* **Your goal**
The reader should set down exactly the lines from the one containing "Image resolution: width=1679" through the last line of the material, omitting every picture.
Source material section start
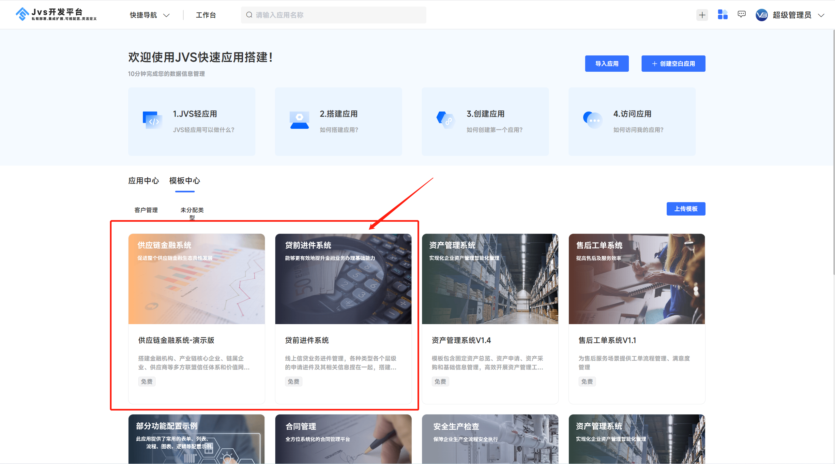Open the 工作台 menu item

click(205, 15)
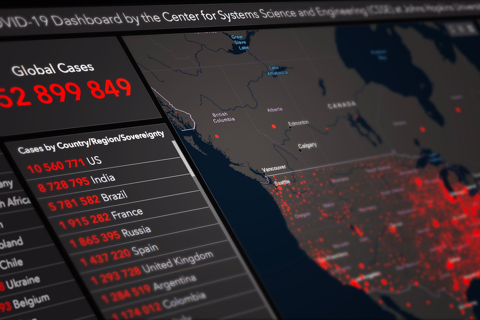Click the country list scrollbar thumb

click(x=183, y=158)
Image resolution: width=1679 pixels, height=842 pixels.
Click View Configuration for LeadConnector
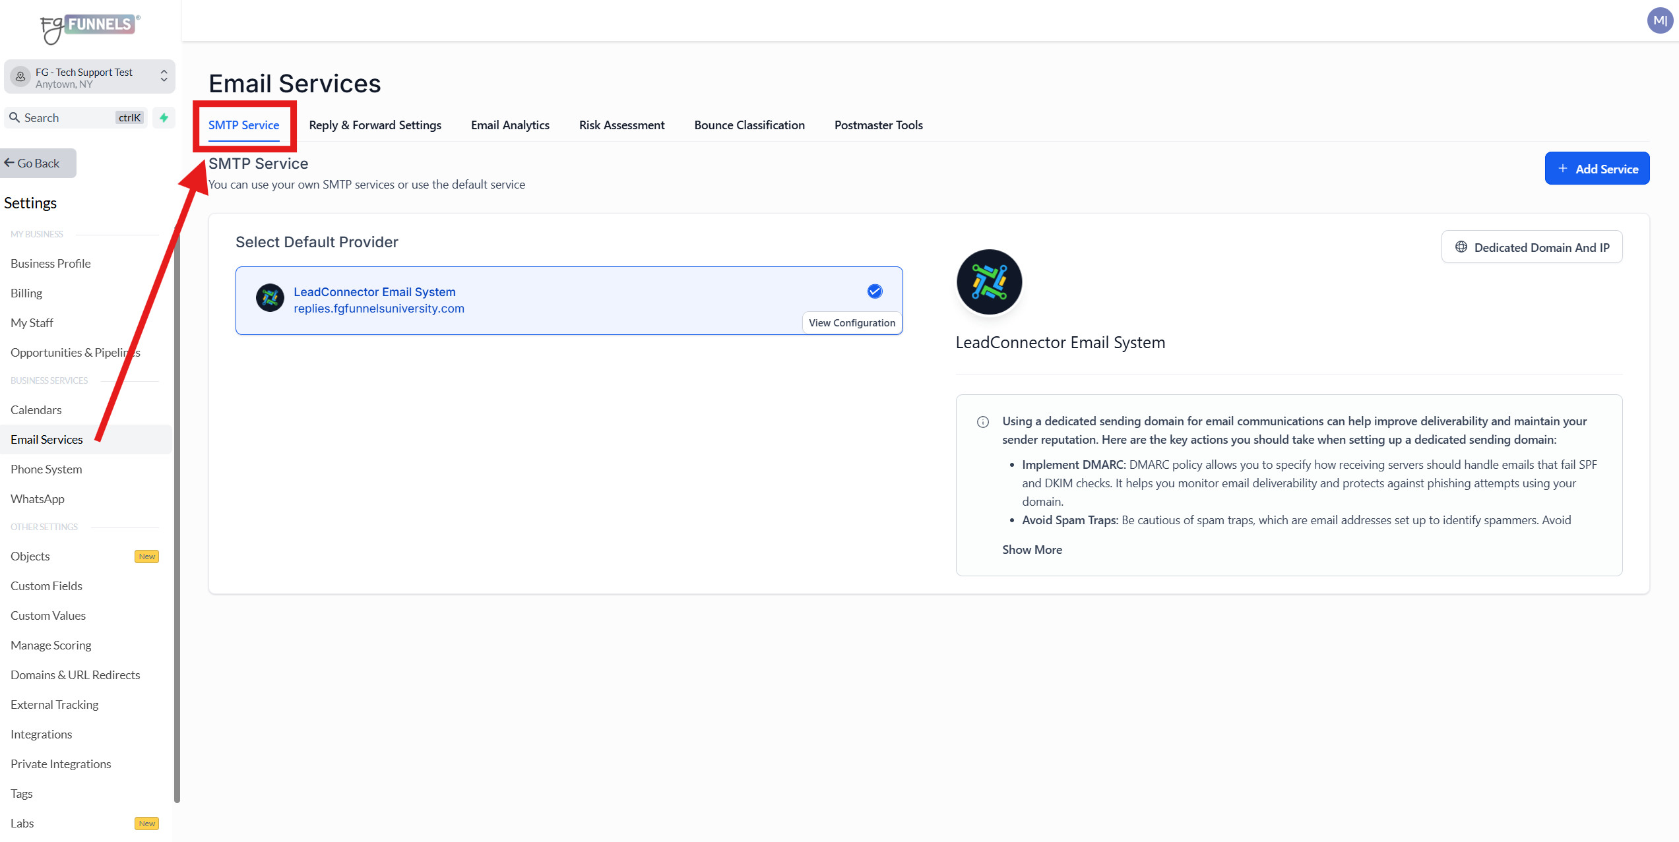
Source material section end
* **Solution to this problem**
Image resolution: width=1679 pixels, height=842 pixels.
Click View Configuration for LeadConnector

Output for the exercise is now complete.